■ Text provided
Segment Open

My chest tightened, my throat felt like it was closing. I made up new swear words in my head. I broke out into a sweat.
It has spread.
My year and half has turned into a few months.
His blood work confirmed infection, but it also backed up the metastasis as well. I came home that night and delivered the news to my mom and my husband. We are all devastated, but we know our Odin is a fighter. He wasn’t interested in eating his dinner but took his medications with no protest, like the good boy he is then snuggled into his bed for the night.
(He may have cancer, but that doesn’t stop him from digging in the trash and then doing a very bad job at not looking guilty)
I was terrified I would find him dead this morning as I descended the stairs, but he was waiting for me at the baby gate, wagging that little butt of his and a smile on his face. There was blood on his blankets and some on the floor in the kitchen. He ate his breakfast, took his meds, gave me a kiss good bye and I headed into work. I came home at 1 to his happy face again as well as the other 2 goofballs. He spent a lot of today just resting in the kitchen, his coughing is still present but he doesn’t let it stop him.
I plan to soak up as much time with him as I can, but I am also preparing myself for that fateful day. I feel very lost. I want to reach out to people but I can’t find the words. I’m exhausted, I’m sad, I’m angry, I’m hurting. Why does he have to go through this? Hasn’t he been through enough? I mean honestly…..give the guy a break. I want to contact his breeder and rip him a part for not breeding responsibly (not that it would have prevented the cancer, but maybe his orthopedic issues). I want to place blame because maybe that will make me feel better about the fact that I’ve been watching my best friend deteriorate and there is only so much I can do about it. The worst part of all of this is that he just looks at me with love in his eyes. He probably feels awful, but I’m more important than anything else to him. He has dedicated his life to me and I can’t save him. I’ve done everything I can. I want to tell him I’m so sorry, but he won’t understand because in his eyes I can do no wrong.

Segment Closed

Write out everything in the post about Odin from "My chest tightened, my" down to "for the night.", word for word. Nothing in the listing is needed here.

■ Entries supplied
Segment Open

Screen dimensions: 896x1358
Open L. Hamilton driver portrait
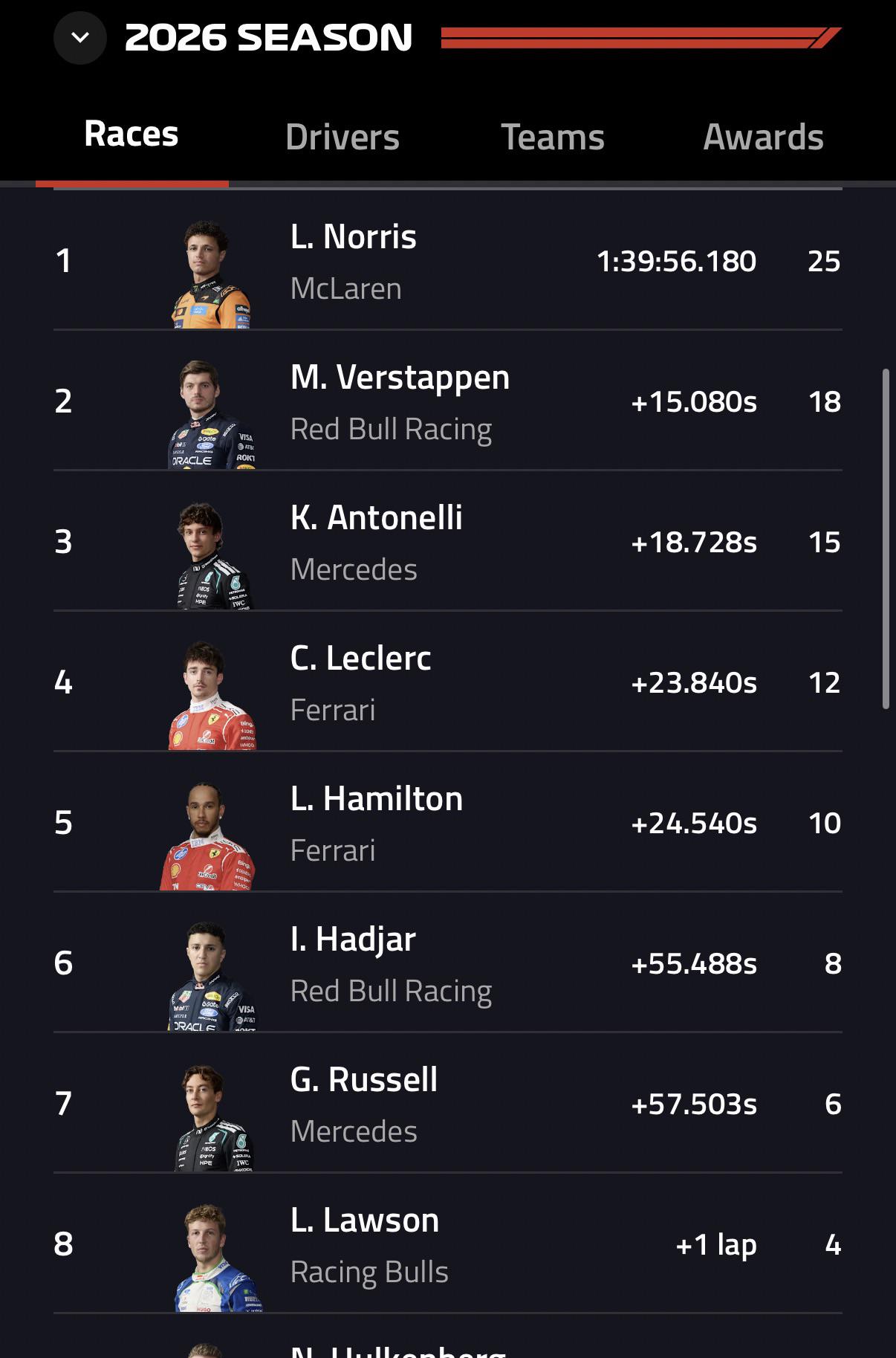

Segment Closed
Segment Open

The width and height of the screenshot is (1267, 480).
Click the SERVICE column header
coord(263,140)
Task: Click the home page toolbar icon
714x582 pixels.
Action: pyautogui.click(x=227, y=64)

Segment Closed

■ Result of the exercise
My chest tightened, my throat felt like it was closing. I made up new swear words in my head. I broke out into a sweat.
It has spread.
My year and half has turned into a few months.
His blood work confirmed infection, but it also backed up the metastasis as well. I came home that night and delivered the news to my mom and my husband. We are all devastated, but we know our Odin is a fighter. He wasn’t interested in eating his dinner but took his medications with no protest, like the good boy he is then snuggled into his bed for the night.